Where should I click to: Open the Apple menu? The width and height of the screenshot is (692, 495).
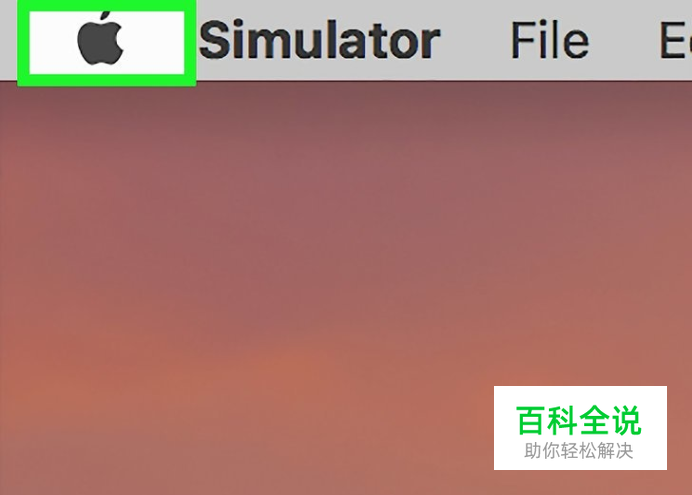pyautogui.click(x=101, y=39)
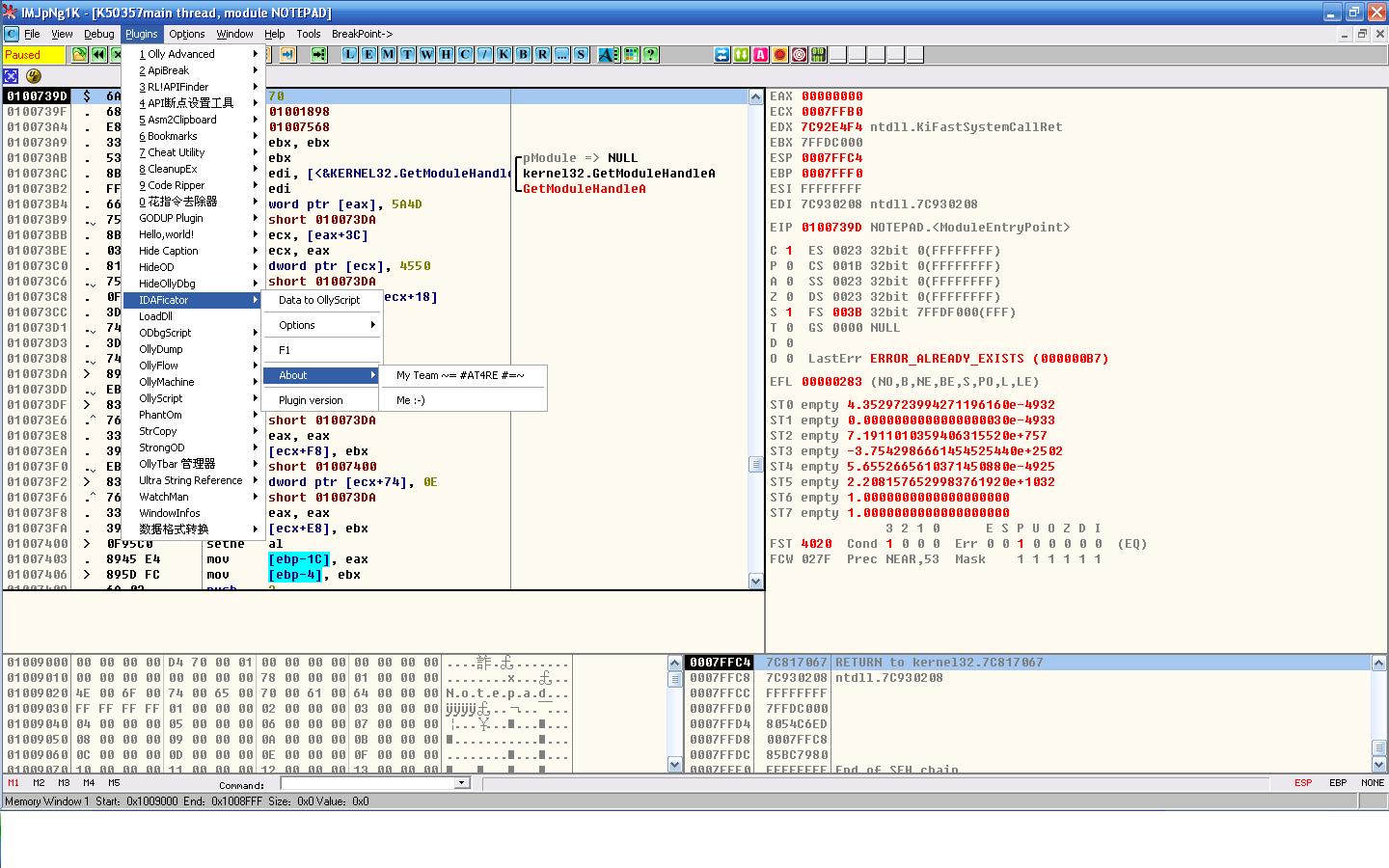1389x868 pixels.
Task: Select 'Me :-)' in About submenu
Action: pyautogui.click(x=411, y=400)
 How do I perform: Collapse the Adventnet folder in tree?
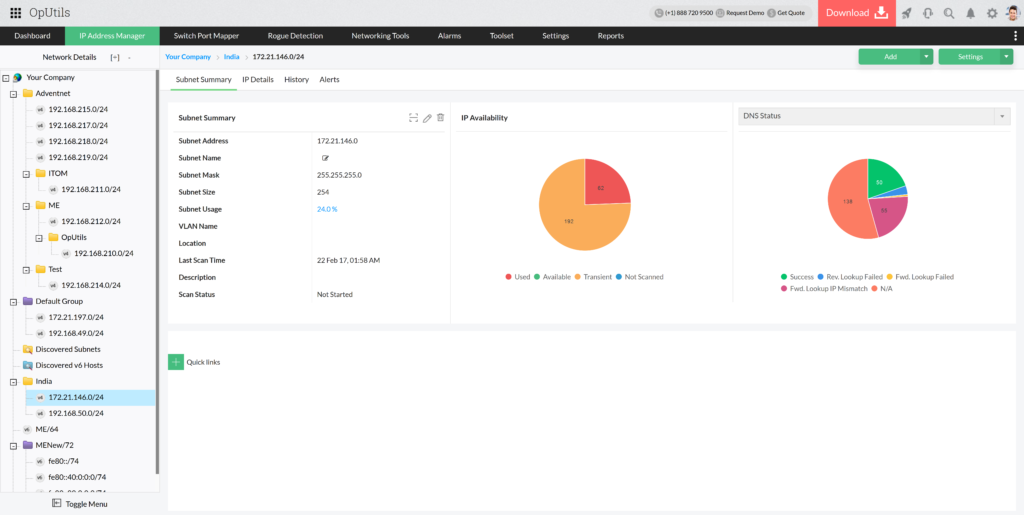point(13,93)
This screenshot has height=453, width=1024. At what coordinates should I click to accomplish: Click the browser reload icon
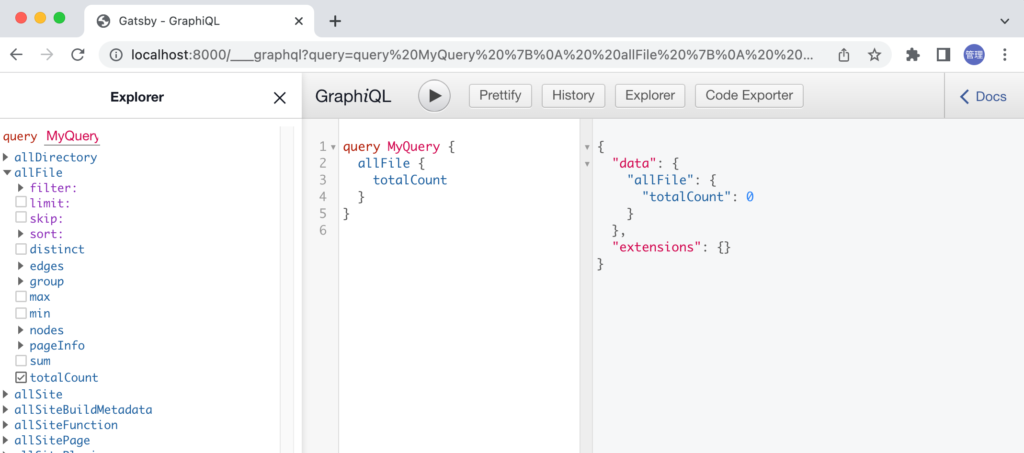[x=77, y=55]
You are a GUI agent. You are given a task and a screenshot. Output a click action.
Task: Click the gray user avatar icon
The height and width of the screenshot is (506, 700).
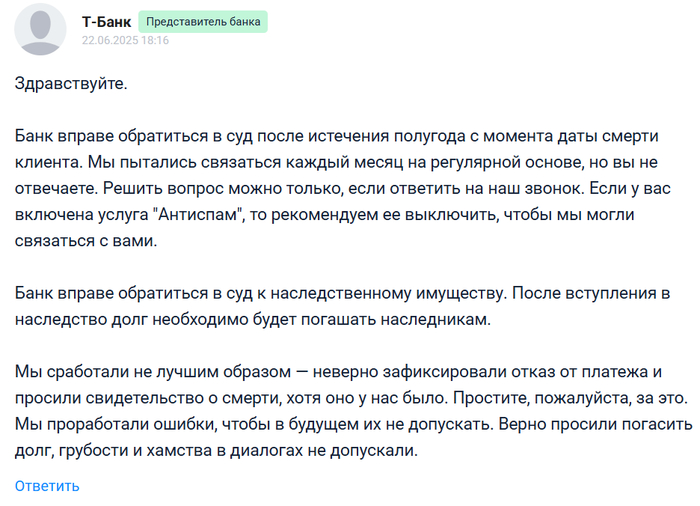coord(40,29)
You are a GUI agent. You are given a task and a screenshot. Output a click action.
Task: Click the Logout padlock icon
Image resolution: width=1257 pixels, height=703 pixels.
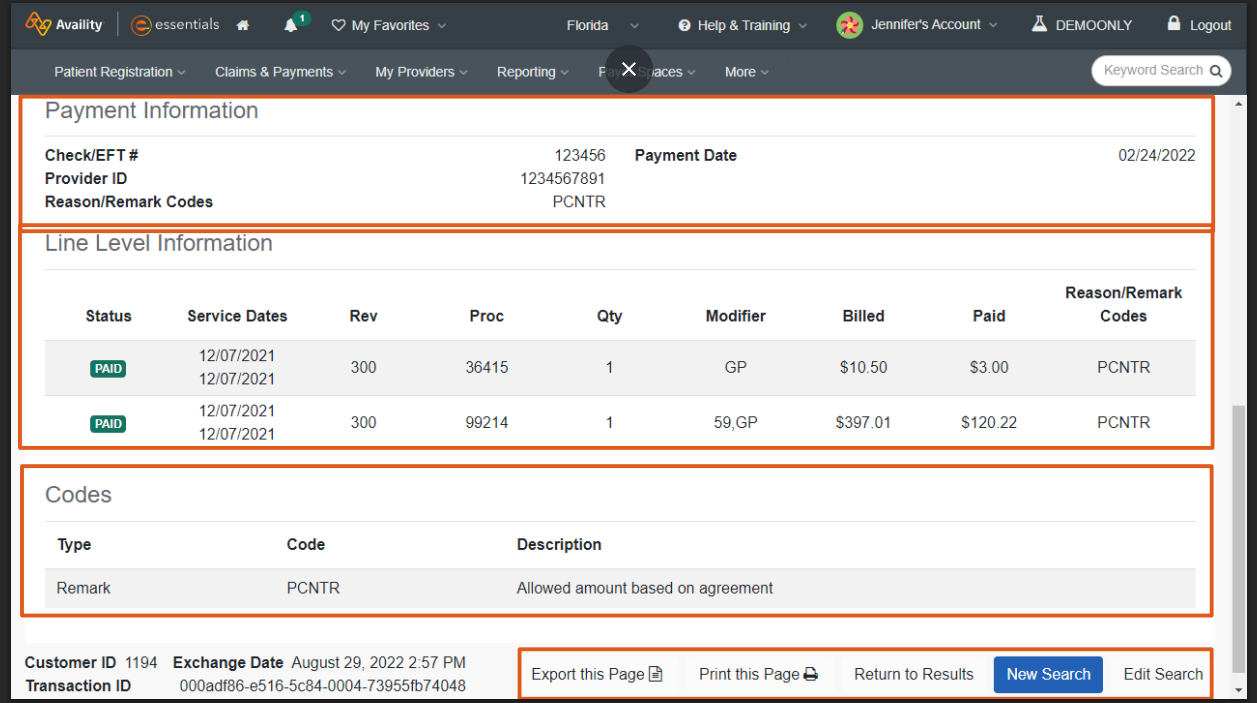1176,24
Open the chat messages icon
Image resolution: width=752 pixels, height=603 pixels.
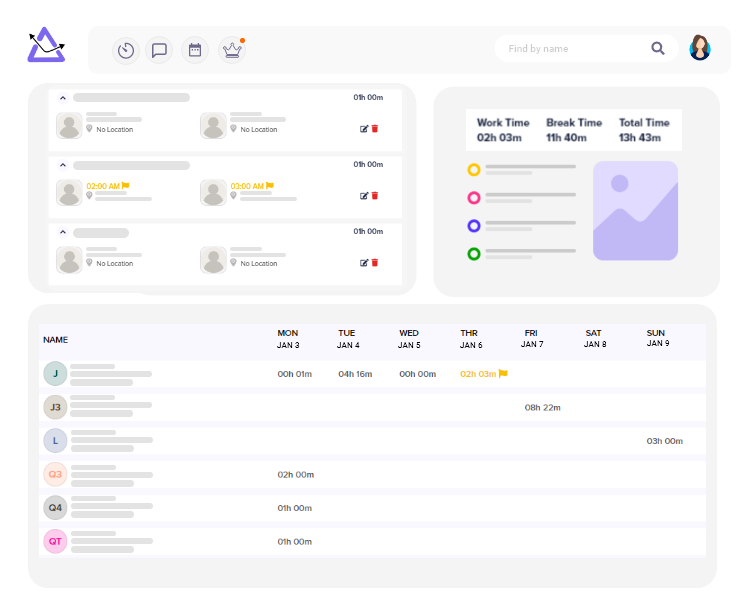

Required work
Starting at the line that holds "The height and", retype every line through the end of the data, both ends included. Pictures stay out of the copy.

Result for this exercise
The height and width of the screenshot is (506, 700).
coord(40,29)
You are a GUI agent. You are given a task and a screenshot. Output a click action.
Task: Click the Logout padlock icon
Image resolution: width=1257 pixels, height=703 pixels.
1176,24
Open the chat messages icon
Image resolution: width=752 pixels, height=603 pixels.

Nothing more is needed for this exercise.